Cold days and nights, rain, fog and that welcoming warm fire at home.
But, if you can overcome the temptation to stay at home then you could get some great images.
Rain is wet, but it brings forth opportunities for great photos.
Reflections, highlights and the beautiful glistening of water on plants.
Puddles, bloated rivers and people in raincoats and holding umbrellas.
Don't forget the chances of seeing dramatic skies and cloud formations and wait for the sun to burst through an overcast sky spreading light onto the wet world below.
There are ways to keep your equipment dry - but staying in shouldn't be one of them! Umbrellas are effective but difficult to hold.

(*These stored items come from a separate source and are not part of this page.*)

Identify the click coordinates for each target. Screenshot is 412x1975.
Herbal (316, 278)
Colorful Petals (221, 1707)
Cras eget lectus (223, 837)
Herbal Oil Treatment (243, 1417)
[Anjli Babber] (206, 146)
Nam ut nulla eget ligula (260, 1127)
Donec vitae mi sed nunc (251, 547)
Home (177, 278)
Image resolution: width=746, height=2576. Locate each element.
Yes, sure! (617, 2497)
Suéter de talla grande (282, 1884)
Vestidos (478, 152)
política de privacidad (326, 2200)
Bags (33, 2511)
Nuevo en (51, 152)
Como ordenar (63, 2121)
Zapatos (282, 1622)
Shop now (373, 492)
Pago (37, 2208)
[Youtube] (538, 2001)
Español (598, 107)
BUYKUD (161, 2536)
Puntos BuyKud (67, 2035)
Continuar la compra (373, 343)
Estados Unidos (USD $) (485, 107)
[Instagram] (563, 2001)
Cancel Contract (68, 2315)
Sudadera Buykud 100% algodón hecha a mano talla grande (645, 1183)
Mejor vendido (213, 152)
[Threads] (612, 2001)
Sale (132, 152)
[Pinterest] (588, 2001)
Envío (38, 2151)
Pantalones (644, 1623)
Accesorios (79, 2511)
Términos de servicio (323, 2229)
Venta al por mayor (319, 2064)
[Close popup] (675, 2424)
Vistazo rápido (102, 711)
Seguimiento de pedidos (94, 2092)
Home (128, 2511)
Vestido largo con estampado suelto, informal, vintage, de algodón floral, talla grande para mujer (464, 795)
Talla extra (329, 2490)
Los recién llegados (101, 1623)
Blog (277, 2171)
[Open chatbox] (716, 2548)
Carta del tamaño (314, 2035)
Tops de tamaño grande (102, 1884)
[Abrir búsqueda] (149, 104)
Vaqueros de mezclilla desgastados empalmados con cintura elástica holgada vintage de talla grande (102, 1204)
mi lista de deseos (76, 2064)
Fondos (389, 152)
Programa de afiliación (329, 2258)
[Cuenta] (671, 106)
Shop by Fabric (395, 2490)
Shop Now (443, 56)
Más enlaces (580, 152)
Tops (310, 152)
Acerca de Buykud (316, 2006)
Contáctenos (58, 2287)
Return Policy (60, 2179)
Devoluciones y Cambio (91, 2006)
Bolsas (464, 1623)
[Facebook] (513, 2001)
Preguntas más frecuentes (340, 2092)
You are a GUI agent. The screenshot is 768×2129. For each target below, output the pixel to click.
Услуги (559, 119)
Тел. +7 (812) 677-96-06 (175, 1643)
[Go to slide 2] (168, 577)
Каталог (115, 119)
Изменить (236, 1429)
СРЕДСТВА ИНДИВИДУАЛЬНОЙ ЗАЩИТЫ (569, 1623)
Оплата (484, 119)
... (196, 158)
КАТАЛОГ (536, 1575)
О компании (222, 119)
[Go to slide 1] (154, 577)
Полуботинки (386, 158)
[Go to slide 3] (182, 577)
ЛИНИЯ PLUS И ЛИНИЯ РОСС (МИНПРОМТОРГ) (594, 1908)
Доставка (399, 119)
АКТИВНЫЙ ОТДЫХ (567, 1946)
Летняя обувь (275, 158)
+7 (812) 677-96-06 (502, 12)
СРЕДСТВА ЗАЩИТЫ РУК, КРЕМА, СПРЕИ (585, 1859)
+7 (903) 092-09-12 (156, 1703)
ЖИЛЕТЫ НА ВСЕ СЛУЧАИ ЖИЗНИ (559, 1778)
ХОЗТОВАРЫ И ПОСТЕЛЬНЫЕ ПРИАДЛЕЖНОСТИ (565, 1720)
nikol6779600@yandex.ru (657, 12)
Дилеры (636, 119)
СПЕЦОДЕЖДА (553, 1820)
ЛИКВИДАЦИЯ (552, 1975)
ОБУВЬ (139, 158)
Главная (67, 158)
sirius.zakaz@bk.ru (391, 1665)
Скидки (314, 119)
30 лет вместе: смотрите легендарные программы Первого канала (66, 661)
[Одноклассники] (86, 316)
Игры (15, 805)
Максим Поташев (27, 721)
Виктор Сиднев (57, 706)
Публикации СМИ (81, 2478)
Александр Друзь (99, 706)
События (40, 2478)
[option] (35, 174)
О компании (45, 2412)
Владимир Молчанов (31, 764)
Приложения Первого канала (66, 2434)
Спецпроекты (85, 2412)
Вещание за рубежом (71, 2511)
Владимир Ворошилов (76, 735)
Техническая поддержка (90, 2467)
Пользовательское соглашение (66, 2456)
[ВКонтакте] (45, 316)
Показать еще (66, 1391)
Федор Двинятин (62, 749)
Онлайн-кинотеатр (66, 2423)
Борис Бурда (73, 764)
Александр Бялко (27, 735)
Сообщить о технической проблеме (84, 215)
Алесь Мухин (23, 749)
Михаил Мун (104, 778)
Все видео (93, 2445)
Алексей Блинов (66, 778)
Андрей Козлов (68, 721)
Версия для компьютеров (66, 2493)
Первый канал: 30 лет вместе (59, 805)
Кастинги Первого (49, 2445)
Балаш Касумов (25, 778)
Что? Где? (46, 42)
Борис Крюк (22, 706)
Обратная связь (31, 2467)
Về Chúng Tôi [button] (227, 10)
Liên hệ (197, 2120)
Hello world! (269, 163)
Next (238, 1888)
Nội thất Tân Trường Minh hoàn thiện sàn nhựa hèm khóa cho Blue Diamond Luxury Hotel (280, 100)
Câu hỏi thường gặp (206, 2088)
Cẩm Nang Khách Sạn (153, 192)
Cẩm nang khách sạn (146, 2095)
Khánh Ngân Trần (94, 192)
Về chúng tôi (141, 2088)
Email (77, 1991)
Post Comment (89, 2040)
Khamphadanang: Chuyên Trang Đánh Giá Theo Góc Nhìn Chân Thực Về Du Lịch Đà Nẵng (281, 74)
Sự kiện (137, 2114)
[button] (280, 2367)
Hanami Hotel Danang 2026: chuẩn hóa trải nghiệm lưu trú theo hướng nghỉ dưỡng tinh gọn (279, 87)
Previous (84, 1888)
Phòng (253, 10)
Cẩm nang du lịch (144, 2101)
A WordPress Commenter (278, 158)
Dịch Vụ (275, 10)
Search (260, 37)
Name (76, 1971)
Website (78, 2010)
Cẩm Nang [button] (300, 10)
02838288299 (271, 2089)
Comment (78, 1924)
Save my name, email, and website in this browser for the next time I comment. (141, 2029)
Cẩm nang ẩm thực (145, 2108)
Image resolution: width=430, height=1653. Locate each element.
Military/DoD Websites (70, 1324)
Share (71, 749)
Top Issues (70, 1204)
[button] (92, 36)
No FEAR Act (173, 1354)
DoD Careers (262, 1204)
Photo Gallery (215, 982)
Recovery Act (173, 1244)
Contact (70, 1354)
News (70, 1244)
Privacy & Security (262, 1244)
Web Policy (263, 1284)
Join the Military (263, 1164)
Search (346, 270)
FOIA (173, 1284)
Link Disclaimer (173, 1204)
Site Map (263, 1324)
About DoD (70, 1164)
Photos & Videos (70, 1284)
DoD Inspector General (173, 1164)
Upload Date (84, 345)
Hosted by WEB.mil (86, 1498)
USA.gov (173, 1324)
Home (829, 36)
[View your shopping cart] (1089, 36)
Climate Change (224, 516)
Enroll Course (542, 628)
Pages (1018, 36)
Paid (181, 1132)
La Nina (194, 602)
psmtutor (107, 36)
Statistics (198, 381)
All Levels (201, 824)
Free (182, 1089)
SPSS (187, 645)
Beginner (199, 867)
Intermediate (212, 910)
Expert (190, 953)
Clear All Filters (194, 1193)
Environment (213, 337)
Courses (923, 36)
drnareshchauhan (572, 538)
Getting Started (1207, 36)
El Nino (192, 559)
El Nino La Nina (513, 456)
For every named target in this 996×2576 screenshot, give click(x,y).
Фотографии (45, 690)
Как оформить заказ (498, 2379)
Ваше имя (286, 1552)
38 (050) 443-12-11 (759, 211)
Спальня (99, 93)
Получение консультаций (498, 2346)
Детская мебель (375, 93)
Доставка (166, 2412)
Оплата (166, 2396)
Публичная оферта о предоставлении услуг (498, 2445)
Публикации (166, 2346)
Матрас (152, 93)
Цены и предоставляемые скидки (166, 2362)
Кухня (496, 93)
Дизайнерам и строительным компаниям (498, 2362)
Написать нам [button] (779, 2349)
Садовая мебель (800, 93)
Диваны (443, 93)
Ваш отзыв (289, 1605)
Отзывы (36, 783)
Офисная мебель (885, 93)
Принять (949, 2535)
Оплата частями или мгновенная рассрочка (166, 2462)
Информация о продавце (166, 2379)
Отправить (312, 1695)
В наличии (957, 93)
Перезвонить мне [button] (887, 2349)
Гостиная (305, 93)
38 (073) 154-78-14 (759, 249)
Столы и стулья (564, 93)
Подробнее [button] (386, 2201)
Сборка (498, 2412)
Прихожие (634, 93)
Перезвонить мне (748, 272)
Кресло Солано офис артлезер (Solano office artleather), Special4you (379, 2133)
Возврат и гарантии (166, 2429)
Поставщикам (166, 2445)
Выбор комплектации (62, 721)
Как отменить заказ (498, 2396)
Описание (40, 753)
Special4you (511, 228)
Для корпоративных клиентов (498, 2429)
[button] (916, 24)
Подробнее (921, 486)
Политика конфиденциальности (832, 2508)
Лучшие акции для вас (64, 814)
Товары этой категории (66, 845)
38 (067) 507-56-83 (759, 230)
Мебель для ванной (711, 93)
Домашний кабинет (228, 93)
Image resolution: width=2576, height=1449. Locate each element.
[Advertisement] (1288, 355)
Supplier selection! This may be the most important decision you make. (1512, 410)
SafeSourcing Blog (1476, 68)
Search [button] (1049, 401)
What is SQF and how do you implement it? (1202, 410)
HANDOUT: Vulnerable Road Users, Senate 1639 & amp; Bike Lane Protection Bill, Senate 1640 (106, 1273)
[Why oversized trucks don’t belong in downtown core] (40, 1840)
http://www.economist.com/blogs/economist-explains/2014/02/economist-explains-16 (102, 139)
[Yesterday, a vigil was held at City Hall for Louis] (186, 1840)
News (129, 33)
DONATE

However, if you have a rucksack then you can slide the handle in-between the rucksack and your back.
You might feel silly but it will enable you to use both hands to get some great pictures.
Even a plastic bag is effective and if you want to spend a fortune, you can get customised waterproof covers for your model of camera.
Look, also, for shelter - shop fronts, bus shelters, buildings, trees etc.
But don't forget, it is unlikely that your equipment will suffer any lasting damage just because you have got a few drops of rain on it.
One tip I picked up just recently is to always have an elastic band handy so that you can attach things to your equipment to protect it.
Have a good look around as you will see many opportunities for a good picture.
Rain reflects light - look in puddles and other standing areas of water.
In towns and cities you will find shops, statues and just about every other object look different in the wet and, more importantly, reflect off standing water or moist paths and roads.
Carl lights can create pleasing reflections on damp or wet roads.
You will be using longer exposure times and therefore may be best taking a tripod with you.
If you don't have one then improvise - a wall, bean bag, leaning the camera against an upright or horizontal object (e.